PROVIDED ENTRIES:
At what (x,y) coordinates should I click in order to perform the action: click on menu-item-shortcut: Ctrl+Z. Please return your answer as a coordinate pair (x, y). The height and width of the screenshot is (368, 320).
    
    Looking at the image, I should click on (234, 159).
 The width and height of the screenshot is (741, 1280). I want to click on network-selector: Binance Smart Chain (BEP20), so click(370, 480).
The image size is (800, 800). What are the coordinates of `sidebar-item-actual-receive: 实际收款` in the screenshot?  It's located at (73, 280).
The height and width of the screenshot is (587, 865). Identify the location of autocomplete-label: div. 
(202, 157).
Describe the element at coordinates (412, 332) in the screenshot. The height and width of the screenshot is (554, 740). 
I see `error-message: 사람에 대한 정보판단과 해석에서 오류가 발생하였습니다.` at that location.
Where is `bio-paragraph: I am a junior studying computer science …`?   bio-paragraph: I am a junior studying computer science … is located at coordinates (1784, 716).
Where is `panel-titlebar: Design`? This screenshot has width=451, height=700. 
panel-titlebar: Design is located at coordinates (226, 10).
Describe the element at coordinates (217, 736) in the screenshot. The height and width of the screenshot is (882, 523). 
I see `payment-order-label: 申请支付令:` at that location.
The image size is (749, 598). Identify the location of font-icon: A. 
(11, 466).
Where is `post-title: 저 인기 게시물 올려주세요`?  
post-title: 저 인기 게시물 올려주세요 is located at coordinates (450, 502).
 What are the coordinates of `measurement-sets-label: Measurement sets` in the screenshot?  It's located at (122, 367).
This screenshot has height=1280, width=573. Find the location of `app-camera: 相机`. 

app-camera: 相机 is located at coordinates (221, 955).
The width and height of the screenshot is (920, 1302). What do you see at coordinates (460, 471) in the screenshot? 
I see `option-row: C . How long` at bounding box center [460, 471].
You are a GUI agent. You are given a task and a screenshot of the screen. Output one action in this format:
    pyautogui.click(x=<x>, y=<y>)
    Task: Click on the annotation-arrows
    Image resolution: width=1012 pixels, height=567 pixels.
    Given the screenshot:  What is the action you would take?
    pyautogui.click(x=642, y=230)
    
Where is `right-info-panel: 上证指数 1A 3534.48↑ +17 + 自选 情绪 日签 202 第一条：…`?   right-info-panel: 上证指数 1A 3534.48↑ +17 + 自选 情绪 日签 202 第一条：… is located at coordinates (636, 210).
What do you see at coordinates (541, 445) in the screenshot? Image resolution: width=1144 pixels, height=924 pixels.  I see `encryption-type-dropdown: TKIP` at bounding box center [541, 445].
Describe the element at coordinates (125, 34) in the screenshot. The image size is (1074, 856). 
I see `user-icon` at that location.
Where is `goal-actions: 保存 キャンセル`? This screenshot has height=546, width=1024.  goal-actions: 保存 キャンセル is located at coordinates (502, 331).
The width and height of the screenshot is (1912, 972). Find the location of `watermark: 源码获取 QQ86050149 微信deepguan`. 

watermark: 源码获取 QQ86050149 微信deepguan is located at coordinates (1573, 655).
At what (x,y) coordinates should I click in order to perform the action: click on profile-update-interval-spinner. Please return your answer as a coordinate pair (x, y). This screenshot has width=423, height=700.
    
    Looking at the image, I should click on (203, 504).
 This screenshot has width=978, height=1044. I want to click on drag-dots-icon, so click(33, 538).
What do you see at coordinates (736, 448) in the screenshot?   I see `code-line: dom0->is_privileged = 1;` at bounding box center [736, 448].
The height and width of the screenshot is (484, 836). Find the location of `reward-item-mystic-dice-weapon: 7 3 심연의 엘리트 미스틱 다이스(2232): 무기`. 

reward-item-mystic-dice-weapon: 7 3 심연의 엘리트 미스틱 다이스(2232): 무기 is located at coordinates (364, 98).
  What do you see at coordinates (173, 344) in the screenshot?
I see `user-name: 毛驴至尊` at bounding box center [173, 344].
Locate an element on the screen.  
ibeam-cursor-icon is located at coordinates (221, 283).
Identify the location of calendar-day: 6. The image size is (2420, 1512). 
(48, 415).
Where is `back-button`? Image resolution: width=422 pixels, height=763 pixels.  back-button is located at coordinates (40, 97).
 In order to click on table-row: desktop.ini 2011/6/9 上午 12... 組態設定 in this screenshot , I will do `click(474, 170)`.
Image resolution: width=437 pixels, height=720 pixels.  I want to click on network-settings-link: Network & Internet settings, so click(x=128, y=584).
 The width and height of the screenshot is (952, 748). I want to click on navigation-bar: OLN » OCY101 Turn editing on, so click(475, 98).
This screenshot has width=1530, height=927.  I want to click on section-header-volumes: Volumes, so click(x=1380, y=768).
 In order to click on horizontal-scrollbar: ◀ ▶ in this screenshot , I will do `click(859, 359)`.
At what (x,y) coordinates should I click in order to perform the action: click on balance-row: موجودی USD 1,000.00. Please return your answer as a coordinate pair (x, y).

AIM OF THE TASK: Repeat all of the records above, switching "Image resolution" to "Screen resolution" everywhere it occurs and leaving everything else unchanged.

OUTPUT:
At what (x,y) coordinates should I click in order to perform the action: click on menu-item-shortcut: Ctrl+Z. Please return your answer as a coordinate pair (x, y). The height and width of the screenshot is (368, 320).
    
    Looking at the image, I should click on (234, 159).
 The width and height of the screenshot is (741, 1280). I want to click on network-selector: Binance Smart Chain (BEP20), so click(370, 480).
The image size is (800, 800). What are the coordinates of `sidebar-item-actual-receive: 实际收款` in the screenshot?  It's located at (73, 280).
The height and width of the screenshot is (587, 865). Identify the location of autocomplete-label: div. 
(202, 157).
Describe the element at coordinates (412, 332) in the screenshot. The height and width of the screenshot is (554, 740). 
I see `error-message: 사람에 대한 정보판단과 해석에서 오류가 발생하였습니다.` at that location.
Where is `bio-paragraph: I am a junior studying computer science …`?   bio-paragraph: I am a junior studying computer science … is located at coordinates (1784, 716).
Where is `panel-titlebar: Design`? This screenshot has width=451, height=700. 
panel-titlebar: Design is located at coordinates (226, 10).
Describe the element at coordinates (217, 736) in the screenshot. The height and width of the screenshot is (882, 523). 
I see `payment-order-label: 申请支付令:` at that location.
The image size is (749, 598). Identify the location of font-icon: A. 
(11, 466).
Where is `post-title: 저 인기 게시물 올려주세요`?  
post-title: 저 인기 게시물 올려주세요 is located at coordinates (450, 502).
 What are the coordinates of `measurement-sets-label: Measurement sets` in the screenshot?  It's located at (122, 367).
This screenshot has height=1280, width=573. Find the location of `app-camera: 相机`. 

app-camera: 相机 is located at coordinates (221, 955).
The width and height of the screenshot is (920, 1302). What do you see at coordinates (460, 471) in the screenshot? 
I see `option-row: C . How long` at bounding box center [460, 471].
You are a GUI agent. You are given a task and a screenshot of the screen. Output one action in this format:
    pyautogui.click(x=<x>, y=<y>)
    Task: Click on the annotation-arrows
    Screen resolution: width=1012 pixels, height=567 pixels.
    Given the screenshot:  What is the action you would take?
    pyautogui.click(x=642, y=230)
    
Where is `right-info-panel: 上证指数 1A 3534.48↑ +17 + 自选 情绪 日签 202 第一条：…`?   right-info-panel: 上证指数 1A 3534.48↑ +17 + 自选 情绪 日签 202 第一条：… is located at coordinates (636, 210).
What do you see at coordinates (541, 445) in the screenshot? Screen resolution: width=1144 pixels, height=924 pixels.  I see `encryption-type-dropdown: TKIP` at bounding box center [541, 445].
Describe the element at coordinates (125, 34) in the screenshot. The image size is (1074, 856). 
I see `user-icon` at that location.
Where is `goal-actions: 保存 キャンセル`? This screenshot has height=546, width=1024.  goal-actions: 保存 キャンセル is located at coordinates (502, 331).
The width and height of the screenshot is (1912, 972). Find the location of `watermark: 源码获取 QQ86050149 微信deepguan`. 

watermark: 源码获取 QQ86050149 微信deepguan is located at coordinates (1573, 655).
At what (x,y) coordinates should I click in order to perform the action: click on profile-update-interval-spinner. Please return your answer as a coordinate pair (x, y). This screenshot has width=423, height=700.
    
    Looking at the image, I should click on (203, 504).
 This screenshot has width=978, height=1044. I want to click on drag-dots-icon, so click(33, 538).
What do you see at coordinates (736, 448) in the screenshot?   I see `code-line: dom0->is_privileged = 1;` at bounding box center [736, 448].
The height and width of the screenshot is (484, 836). Find the location of `reward-item-mystic-dice-weapon: 7 3 심연의 엘리트 미스틱 다이스(2232): 무기`. 

reward-item-mystic-dice-weapon: 7 3 심연의 엘리트 미스틱 다이스(2232): 무기 is located at coordinates (364, 98).
  What do you see at coordinates (173, 344) in the screenshot?
I see `user-name: 毛驴至尊` at bounding box center [173, 344].
Locate an element on the screen.  
ibeam-cursor-icon is located at coordinates (221, 283).
Identify the location of calendar-day: 6. The image size is (2420, 1512). 
(48, 415).
Where is `back-button`? Screen resolution: width=422 pixels, height=763 pixels.  back-button is located at coordinates (40, 97).
 In order to click on table-row: desktop.ini 2011/6/9 上午 12... 組態設定 in this screenshot , I will do `click(474, 170)`.
Screen resolution: width=437 pixels, height=720 pixels.  I want to click on network-settings-link: Network & Internet settings, so click(x=128, y=584).
 The width and height of the screenshot is (952, 748). I want to click on navigation-bar: OLN » OCY101 Turn editing on, so click(475, 98).
This screenshot has width=1530, height=927.  I want to click on section-header-volumes: Volumes, so click(x=1380, y=768).
 In order to click on horizontal-scrollbar: ◀ ▶ in this screenshot , I will do `click(859, 359)`.
At what (x,y) coordinates should I click in order to perform the action: click on balance-row: موجودی USD 1,000.00. Please return your answer as a coordinate pair (x, y).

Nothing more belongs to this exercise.